_Work task:_ Report every line of the entries that contains the word "dimensions".

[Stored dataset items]

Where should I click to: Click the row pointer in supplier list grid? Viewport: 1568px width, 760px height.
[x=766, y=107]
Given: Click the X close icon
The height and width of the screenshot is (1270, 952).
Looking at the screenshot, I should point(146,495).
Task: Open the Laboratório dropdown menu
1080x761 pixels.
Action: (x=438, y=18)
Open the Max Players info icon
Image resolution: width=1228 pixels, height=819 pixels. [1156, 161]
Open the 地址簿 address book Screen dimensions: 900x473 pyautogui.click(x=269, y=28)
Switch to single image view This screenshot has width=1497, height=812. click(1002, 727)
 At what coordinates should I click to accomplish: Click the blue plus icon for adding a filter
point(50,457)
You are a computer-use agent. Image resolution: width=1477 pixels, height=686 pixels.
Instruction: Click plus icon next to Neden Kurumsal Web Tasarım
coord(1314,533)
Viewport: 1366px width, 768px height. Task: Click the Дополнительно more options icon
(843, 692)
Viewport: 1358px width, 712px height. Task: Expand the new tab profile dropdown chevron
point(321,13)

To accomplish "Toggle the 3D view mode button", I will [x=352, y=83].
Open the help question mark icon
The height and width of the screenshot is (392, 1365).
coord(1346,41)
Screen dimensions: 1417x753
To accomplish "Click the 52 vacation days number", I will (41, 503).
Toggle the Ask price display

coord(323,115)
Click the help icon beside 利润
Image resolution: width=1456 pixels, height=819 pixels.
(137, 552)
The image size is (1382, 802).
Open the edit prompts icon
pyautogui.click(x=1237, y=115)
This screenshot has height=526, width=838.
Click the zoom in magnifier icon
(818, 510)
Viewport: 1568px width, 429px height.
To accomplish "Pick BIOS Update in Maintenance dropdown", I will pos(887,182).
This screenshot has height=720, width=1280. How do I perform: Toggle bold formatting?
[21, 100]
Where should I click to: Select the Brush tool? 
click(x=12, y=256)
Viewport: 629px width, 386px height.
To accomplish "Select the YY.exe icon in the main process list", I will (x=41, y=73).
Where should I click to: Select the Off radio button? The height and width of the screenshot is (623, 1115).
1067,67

_Answer space:_
Open the 地址簿 address book Screen dimensions: 900x473 pyautogui.click(x=269, y=28)
Screen dimensions: 1417x753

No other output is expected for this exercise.